== QUOTED PASSAGE ==

Parents dependent on retirement-age children

Caregiving: Long life has its complications, not the least of which is how best to care for elders when one's own years are advanced.

Life After 50

May 06, 2001|By Liz Doup | Liz Doup,Knight Ridder / Tribune

Murray Smith had a tough decision. Who gets help first?

His mother-in-law just fell in their home. His wife, Shirley, rushed to help. But she was recovering from surgery, and the exertion was too much. She fainted.

Luckily, both women were OK. But at that moment, his dilemma was painfully clear: It can be tough caring for seniors when you're a senior yourself.

Smith is 74. His wife is 72. Her mother is 108.

The Smiths, who live in Sunrise, Fla., didn't envision a retirement spent as caregivers. But with people older than 85 now the nation's fastest-growing age group, they're hardly unique.

Never in history have so many people lived so long. As a result, the old now take care of those even older.

Bringing Mom or Dad into your home can be a bittersweet experience. On the plus side: It's your last chance to share time together and help your family as they once helped you.

"It's about love," says Sandra Blech, executive director of the Daniel Cantor Senior Center in Sunrise, Fla. "A lot of people say, 'My mother took care of me, now it's my turn to take care of her.'"

On the downside: Your time and money are increasingly precious and your own health is a concern. It can strain marriages, disrupt privacy and curtail freedom.

"Caregiving takes its toll, especially on older people," says Suzanne Mintz, president of the National Family Caregivers Association. "They can wear themselves out taking care of someone else."

For 20 years, the Smiths lived in a condo complex that was home to a mix of families and older people, so Smith could check on her mother.

Eight years ago, the Smiths, thinking of their own advancing age, moved to a retirement community.

Murray wanted to be near a golf course. Shirley wanted neighbors her age. Too frail to live alone, Scheer moved in with them. She was 100 at the time.

"My mother never thought she'd live this long," says Smith, who watches her mother as she maneuvers her walker to the sofa and sits down, unaided. "Neither did I."

The key to successful caregiving is finding that delicate balance between the caregiver's needs and those getting the care, Mintz says.

Though long past traditional retirement age, Smith and her husband helped find that balance by part-time work.

== LIST OF TASKS ==
1 – Answer these questions about the caregiving article:
(a) How old is Shirley's mother?
(b) Who is president of the National Family Caregivers Association?
(c) How many years ago did the Smiths move to a retirement community?
2 – Can you repeat the caregiving article word for word, everything from "Parents dependent on" down to "gets help first?"?
3 – Could you go on with the caregiving article from where it stops?
The entries come from a separate source, not from the caregiving article.

== GIVEN RECORDS ==
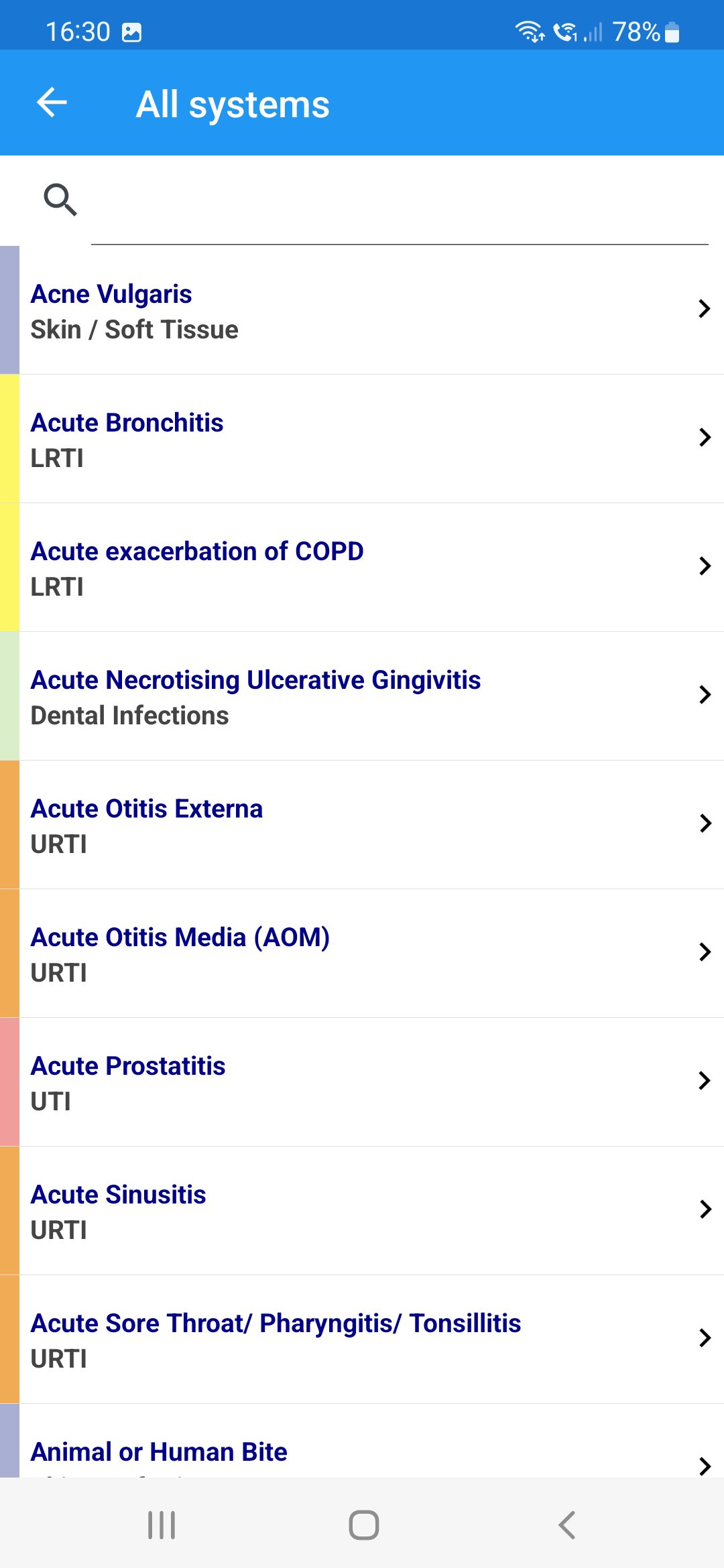Click yellow LRTI color bar beside Acute Bronchitis

click(x=9, y=438)
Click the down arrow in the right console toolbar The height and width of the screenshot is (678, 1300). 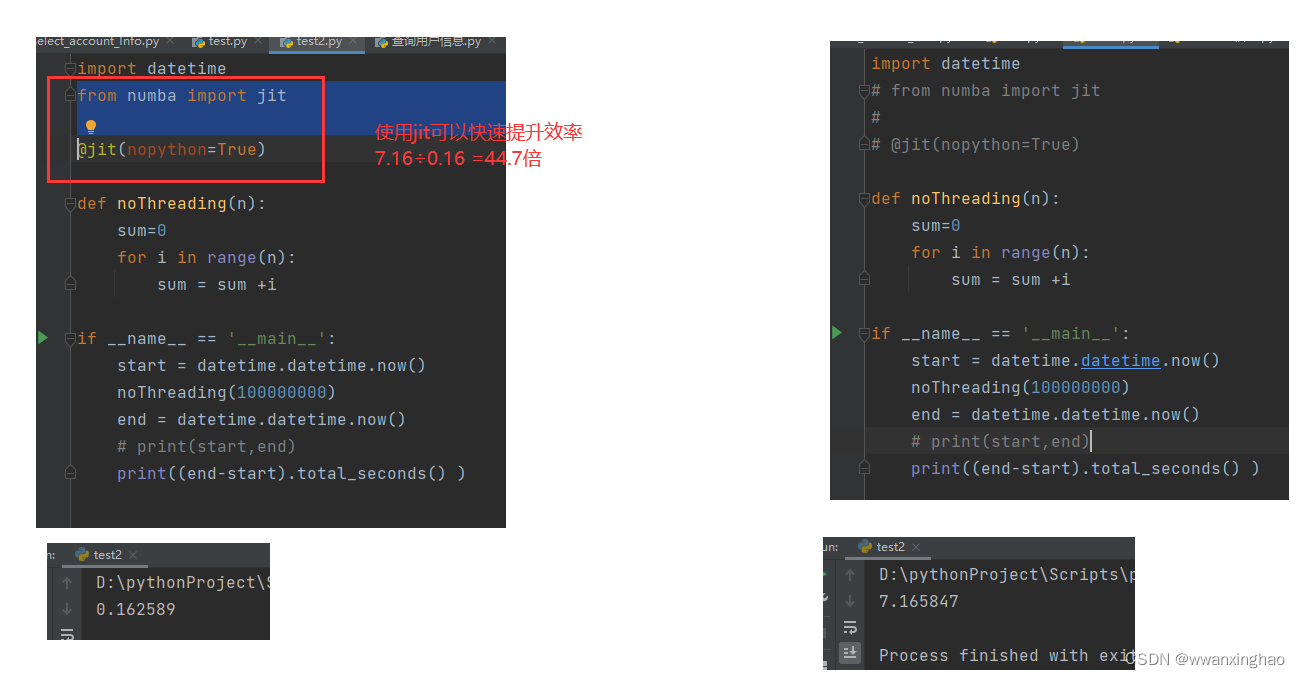pyautogui.click(x=850, y=600)
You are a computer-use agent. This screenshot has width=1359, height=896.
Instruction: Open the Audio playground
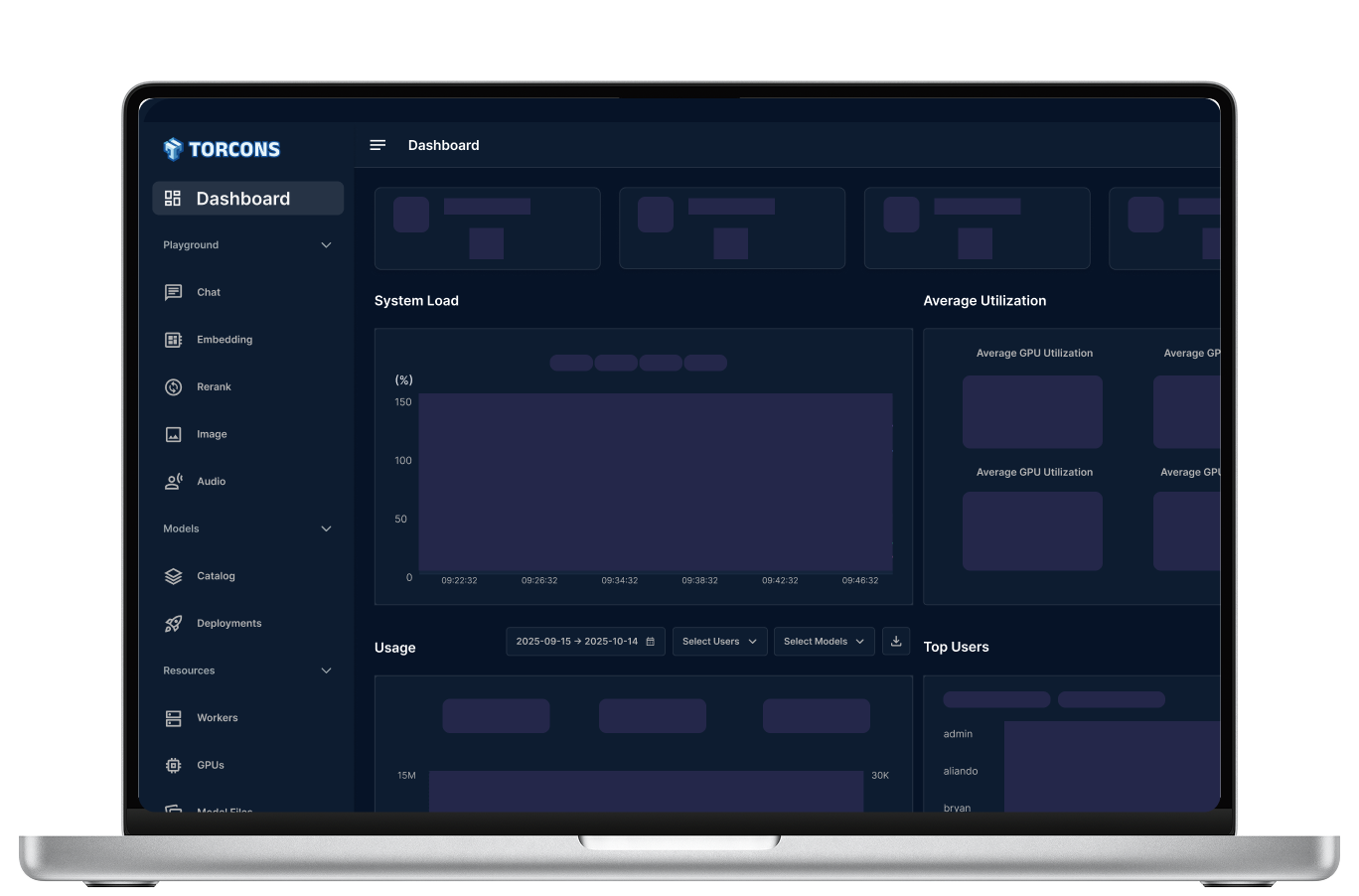pyautogui.click(x=211, y=481)
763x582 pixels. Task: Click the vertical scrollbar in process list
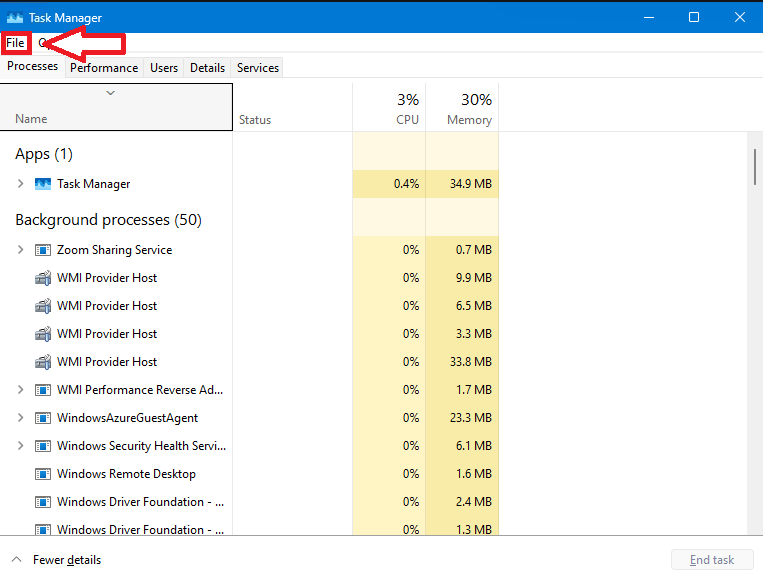pos(754,166)
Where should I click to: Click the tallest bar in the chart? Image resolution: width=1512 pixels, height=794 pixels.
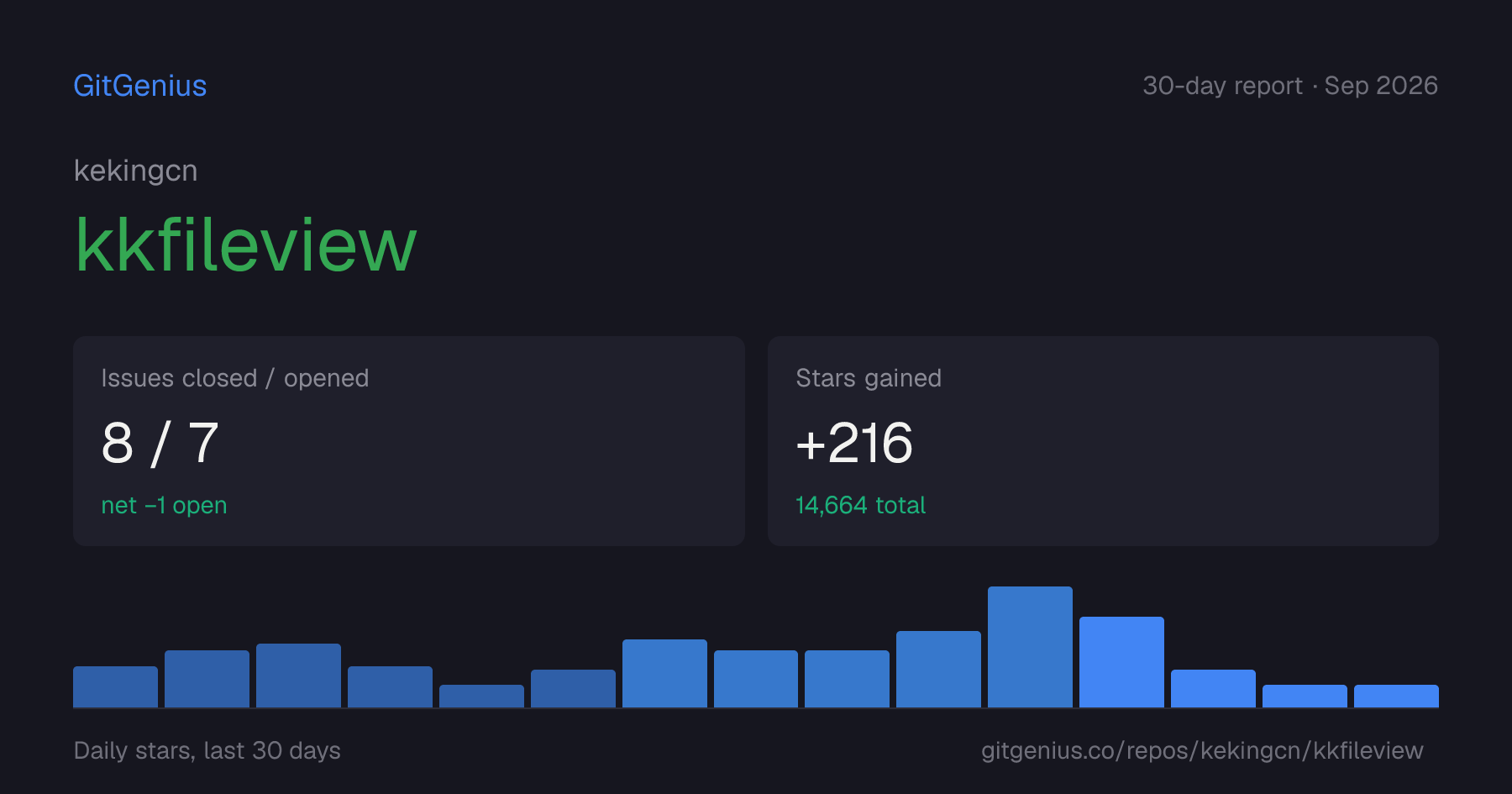[1030, 647]

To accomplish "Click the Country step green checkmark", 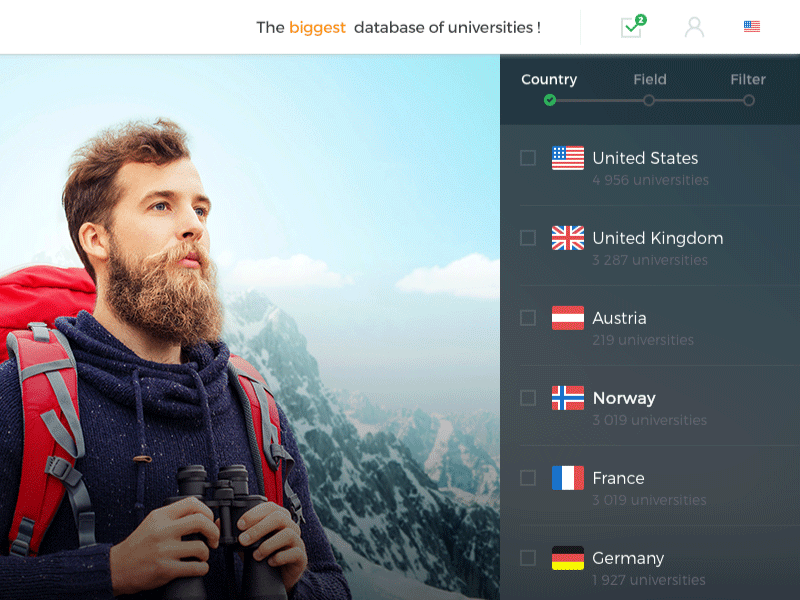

== RESPONSES TO THE EXERCISE ==
1 –
(a) 108
(b) Suzanne Mintz
(c) Eight

2 –
Parents dependent on retirement-age children

Caregiving: Long life has its complications, not the least of which is how best to care for elders when one's own years are advanced.

Life After 50

May 06, 2001|By Liz Doup | Liz Doup,Knight Ridder / Tribune

Murray Smith had a tough decision. Who gets help first?

3 –
Shirley Smith is a human resources manager; Murray Smith works in mosquito control. In part, work gives them a break from caregiving duties. When the Smiths are on the job, Scheer is in adult day care.

Caregiving can bring parents and children together after decades of distance and independence.

Marcia Wolf, 67, and her mother, Sylvia Freeman, 88, hadn't lived near each other for nearly 50 years when Freeman moved in.

"I was glad she said, 'Come live with us,' " says Freeman. Three days a week, Freeman, a widow, goes to an adult day care center in Boynton Beach, Fla. That gives Marcia and husband Don, 72, time alone. After so many years apart, Wolf is happy to do it.

"I tell her, 'You took care of me. Now I'm going to take care of you,' " Wolf says.

Still, all that togetherness can strain relationships. Shirley Smith's mother is not supposed to go near the stove, for her own safety, but she does. She wants to wash dishes but can't see that they're not clean.

Mintz, head of the caregivers group, says adult children should reach out for help. Otherwise, it's easy to feel overwhelmed, resentful and exhausted.

If day care isn't an option, consider hiring an aide, she suggests. Or bring in friends or call on siblings to help.

Freddie Mae Bellamy's family uses a different tack. They divide duties equally among six daughters.

At 90, Bellamy, a widow, lives with a nephew in Fort Lauderdale. The daughters, ranging in age from 55 to 75, have split caregiving duties since September, when their mother had a stroke.

A nursing home was never considered, says daughter Mamie Smith, 73.

"I told Mama, 'you did a good job raising us,' " she says. "We were a close-knit family that always took care of each other. That's how we grew up."